Most patients with wet age-related macular degeneration are waiting too long for treatment, according to the latest findings.
Fewer than half of specialist eye clinics in the UK were found to meet national guidelines in a survey conducted by the Macular Disease Society (MDS).
Sufferers were being made to wait too long for both initial and follow up treatments of the condition. The survey suggested that The Royal College of Ophthalmologists' recommended waiting time of two weeks for initial treatment was met in 49.4 per cent of clinics. A further 41.8 per cent of patients waited from two to four weeks for a first appointment and 8.8 per cent for more than eight weeks.

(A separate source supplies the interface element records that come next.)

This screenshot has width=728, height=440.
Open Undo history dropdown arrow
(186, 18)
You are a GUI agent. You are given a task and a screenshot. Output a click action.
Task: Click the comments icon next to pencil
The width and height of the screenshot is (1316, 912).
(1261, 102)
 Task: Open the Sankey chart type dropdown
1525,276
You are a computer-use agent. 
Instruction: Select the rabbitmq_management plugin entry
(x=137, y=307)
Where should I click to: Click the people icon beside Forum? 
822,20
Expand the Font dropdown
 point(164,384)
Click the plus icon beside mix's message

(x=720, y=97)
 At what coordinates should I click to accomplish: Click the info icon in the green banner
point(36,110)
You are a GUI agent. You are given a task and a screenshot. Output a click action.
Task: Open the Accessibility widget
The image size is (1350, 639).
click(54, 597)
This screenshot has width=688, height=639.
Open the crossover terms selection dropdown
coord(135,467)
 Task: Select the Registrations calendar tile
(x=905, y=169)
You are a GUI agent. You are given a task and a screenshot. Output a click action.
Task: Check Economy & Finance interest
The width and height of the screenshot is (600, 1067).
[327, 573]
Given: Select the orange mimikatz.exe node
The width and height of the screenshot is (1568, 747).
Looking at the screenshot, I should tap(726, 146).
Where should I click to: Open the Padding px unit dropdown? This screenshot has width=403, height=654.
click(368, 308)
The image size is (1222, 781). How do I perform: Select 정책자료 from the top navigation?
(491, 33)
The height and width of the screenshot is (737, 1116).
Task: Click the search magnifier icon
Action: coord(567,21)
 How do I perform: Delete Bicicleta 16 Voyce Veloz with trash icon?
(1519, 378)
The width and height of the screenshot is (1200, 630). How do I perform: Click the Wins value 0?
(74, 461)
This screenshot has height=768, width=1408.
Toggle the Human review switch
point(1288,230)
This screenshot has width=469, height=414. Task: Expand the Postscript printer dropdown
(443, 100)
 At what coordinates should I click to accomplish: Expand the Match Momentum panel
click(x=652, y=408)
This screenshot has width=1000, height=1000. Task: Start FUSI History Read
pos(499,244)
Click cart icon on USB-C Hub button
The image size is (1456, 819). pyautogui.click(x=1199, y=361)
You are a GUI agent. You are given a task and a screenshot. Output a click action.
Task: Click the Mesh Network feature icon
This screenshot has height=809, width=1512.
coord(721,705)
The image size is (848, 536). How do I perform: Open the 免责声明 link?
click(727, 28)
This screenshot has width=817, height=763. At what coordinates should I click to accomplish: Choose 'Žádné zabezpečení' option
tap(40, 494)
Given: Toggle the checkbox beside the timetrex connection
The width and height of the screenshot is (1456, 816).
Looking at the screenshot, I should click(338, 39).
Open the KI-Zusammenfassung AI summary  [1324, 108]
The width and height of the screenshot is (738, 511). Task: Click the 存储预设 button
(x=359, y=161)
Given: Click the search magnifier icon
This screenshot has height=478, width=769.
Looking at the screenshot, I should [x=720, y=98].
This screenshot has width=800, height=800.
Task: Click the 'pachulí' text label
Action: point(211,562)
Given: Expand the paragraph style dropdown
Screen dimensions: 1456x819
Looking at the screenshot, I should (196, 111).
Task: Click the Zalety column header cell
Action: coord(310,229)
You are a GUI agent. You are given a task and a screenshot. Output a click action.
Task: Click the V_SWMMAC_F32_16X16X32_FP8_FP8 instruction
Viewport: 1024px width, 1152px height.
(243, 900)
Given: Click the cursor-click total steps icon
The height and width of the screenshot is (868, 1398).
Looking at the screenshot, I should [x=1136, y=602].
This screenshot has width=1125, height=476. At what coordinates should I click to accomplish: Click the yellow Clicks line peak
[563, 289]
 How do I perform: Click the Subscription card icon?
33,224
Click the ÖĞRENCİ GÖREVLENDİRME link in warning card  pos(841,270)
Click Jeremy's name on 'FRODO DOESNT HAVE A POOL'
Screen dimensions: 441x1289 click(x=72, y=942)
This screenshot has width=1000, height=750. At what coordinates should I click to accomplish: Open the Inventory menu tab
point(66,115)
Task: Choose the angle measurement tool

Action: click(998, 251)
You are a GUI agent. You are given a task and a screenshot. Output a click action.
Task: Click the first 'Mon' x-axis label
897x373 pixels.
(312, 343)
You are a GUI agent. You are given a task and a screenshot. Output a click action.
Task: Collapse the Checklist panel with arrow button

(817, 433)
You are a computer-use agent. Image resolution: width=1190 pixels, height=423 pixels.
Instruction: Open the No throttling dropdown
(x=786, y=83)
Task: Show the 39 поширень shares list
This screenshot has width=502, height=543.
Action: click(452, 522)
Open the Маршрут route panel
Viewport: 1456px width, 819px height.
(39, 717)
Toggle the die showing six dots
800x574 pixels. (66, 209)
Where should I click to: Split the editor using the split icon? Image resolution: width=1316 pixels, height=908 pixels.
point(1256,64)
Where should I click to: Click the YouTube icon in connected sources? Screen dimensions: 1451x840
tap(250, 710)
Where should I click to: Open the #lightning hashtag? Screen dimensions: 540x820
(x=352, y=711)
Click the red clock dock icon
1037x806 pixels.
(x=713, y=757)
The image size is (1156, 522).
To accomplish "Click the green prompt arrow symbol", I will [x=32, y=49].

In more than 80 per cent of clinics, patients were waiting more than the recommended four weeks for follow-up appointments. Nearly half the respondents said they were running extra clinics in the evening and at weekends to cope with demand, but care was still below par.
Winfried Amoaku, chair of the Macular Interest Group, which commissioned the study, said: 'This survey suggests that there continues to be a significant lack of resources to deliver adequate contemporary AMD services in the UK.
'The new treatment for wet AMD has been a real breakthrough but we need to ensure that patients get access to it. The NHS needs, urgently, to consider how it will meet demand for this treatment. If it doesn't, patients will lose their sight unnecessarily. It doesn't make sense to use these treatments less frequently than required, as we know the results will be poor. We can achieve much more for patients with a little more investment in resources,' added Amoaku.